Группа ссыльных на Колыме. Е. Л. Олицкая — в центре. 23 октября 1953 года
Зачем я пишу эти строки? Выжившие — реабилитированы. Умершие — реабилитированы посмертно. Только списки невинно загубленных людей не опубликованы[9]. Только о последних годах и днях их жизни не знает никто. Тела их свалены в овражек…
«Прогресс человечества строится на костях и крови», — говорят одни. «Лес рубят — щепки летят», — говорят другие. «Революция не делается в белых перчатках», — говорят третьи… А что говорит народ? Простые люди? Народ безмолвствует.
Зачем я пишу? Я не могу не писать! Может быть, это память о них, хороших и плохих — безразлично.
Елена Львовна Владимирова во время учебы в Институте благородных девиц. Петроград. 1910-е годы
Елена Львовна Владимирова родилась в Петербурге в семье потомственных моряков.
Окончила Институт благородных девиц.
С 1919 года в Красной Армии, участвовала в боях с басмачами.
После окончания Ленинградского университета сотрудничала в газетах и журналах.
Арестована в 1937 году. Срок отбывала на Колыме.
В 1944 году за участие в антисталинской организации заключенных и «писание стихов» приговорена к расстрелу, замененному каторгой. Там сочинила поэму «Колыма» (четыре тысячи строк), позднее записанную на папиросной бумаге и вынесенную из зоны друзьями[10].
МЫ ШЛИ ЭТАПОМ…
Мы шли этапом. И не раз, колонне крикнув: «Стой!», садиться наземь, в снег и грязь приказывал конвой.

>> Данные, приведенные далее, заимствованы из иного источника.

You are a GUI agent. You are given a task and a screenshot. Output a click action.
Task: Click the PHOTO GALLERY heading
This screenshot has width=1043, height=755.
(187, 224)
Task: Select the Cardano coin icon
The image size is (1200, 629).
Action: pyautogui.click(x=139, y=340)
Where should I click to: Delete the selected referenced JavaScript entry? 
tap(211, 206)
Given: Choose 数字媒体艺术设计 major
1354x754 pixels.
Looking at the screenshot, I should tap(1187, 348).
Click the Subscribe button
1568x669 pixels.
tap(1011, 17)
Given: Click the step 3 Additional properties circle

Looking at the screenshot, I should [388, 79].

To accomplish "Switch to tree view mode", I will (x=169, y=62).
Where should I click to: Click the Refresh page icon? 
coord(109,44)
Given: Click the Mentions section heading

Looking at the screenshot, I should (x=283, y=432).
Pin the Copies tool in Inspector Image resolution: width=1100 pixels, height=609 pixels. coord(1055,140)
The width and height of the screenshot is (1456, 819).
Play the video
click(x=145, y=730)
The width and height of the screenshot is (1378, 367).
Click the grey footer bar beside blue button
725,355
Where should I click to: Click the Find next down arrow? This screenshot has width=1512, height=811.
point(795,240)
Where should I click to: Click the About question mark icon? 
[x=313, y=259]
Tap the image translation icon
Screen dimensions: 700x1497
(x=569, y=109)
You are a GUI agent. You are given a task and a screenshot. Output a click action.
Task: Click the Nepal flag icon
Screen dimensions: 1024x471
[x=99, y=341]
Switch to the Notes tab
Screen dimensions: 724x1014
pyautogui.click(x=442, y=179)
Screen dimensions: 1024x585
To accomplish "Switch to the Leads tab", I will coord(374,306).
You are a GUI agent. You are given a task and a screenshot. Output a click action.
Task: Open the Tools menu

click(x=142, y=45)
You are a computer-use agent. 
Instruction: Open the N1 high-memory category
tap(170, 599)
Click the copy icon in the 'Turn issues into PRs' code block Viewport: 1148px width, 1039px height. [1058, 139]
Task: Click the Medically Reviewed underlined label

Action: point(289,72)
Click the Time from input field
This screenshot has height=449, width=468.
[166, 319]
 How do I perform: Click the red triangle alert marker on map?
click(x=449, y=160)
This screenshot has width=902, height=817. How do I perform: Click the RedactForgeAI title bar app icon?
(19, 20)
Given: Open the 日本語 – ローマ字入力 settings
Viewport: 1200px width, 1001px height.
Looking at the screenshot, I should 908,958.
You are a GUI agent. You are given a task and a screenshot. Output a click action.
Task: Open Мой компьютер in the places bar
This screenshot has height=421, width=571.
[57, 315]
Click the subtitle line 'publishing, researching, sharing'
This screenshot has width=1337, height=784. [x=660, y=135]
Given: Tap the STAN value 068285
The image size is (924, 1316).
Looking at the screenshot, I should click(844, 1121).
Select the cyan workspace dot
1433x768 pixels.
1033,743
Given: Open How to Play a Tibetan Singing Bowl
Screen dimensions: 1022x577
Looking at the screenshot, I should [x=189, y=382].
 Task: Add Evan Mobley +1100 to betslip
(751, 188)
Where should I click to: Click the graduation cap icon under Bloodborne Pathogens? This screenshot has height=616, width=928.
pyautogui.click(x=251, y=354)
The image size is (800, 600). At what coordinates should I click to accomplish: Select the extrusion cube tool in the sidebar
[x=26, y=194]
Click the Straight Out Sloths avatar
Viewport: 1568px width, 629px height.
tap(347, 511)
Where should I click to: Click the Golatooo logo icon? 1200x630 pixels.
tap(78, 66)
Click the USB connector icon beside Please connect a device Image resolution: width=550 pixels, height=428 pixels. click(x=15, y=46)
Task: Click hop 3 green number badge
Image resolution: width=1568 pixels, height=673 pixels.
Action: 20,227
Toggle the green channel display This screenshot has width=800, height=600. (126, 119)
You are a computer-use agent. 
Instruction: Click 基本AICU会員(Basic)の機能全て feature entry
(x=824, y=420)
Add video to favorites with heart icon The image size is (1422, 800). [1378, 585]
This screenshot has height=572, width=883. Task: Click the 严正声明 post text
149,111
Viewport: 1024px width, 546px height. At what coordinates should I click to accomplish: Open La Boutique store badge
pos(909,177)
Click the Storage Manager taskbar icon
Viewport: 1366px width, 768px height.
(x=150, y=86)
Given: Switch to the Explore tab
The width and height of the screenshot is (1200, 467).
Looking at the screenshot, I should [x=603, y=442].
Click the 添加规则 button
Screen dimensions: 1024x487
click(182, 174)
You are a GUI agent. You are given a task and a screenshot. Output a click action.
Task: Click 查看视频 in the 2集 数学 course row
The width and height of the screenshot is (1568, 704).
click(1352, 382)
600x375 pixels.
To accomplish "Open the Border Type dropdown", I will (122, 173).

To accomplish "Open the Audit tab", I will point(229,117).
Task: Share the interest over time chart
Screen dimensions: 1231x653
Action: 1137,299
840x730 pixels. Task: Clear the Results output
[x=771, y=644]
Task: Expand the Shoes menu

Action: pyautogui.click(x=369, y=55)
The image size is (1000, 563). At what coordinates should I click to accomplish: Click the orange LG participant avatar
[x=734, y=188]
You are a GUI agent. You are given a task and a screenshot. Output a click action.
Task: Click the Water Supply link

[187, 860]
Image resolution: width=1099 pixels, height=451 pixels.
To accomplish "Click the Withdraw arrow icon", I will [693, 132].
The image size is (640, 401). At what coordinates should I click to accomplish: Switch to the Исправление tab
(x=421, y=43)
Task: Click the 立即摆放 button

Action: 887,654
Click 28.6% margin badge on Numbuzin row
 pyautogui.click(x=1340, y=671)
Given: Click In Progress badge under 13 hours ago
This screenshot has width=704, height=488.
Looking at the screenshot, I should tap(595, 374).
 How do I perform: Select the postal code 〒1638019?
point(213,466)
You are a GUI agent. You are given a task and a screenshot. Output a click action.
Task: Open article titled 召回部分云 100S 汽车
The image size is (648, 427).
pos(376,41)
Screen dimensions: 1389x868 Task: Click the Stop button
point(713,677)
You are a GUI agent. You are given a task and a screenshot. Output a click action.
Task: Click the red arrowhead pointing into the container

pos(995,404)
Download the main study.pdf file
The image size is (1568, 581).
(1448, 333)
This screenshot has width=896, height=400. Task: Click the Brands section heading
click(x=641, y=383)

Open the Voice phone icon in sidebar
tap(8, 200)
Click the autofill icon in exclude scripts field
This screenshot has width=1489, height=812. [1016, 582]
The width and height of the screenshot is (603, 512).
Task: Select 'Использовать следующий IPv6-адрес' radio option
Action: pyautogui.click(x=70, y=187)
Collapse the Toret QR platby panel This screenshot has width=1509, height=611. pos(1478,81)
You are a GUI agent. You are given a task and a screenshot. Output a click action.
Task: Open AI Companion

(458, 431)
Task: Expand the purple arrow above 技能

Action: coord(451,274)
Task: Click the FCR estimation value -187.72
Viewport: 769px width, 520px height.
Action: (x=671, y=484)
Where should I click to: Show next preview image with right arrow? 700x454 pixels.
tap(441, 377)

И, равнодушны и немы, как бессловесный скот, на корточках сидели мы до выкрика: «Вперед!» Что пересылок нам пройти пришлось за этот срок!
А люди новые в пути вливались в наш поток.
И раз случился среди нас, пригнувшихся опять, один, кто выслушал приказ и продолжал стоять… Минуя нижние ряды, конвойный взял прицел. «Садись! — он крикнул. — Слышишь, ты!
Садись!» Но тот не сел.
Так было тихо, что слыхать могли мы сердца ход.
И вдруг конвойный крикнул: «Встать! Колонна, марш вперед».
И мы опять месили грязь, не ведая куда, кто с облегчением смеясь, кто бледный от стыда.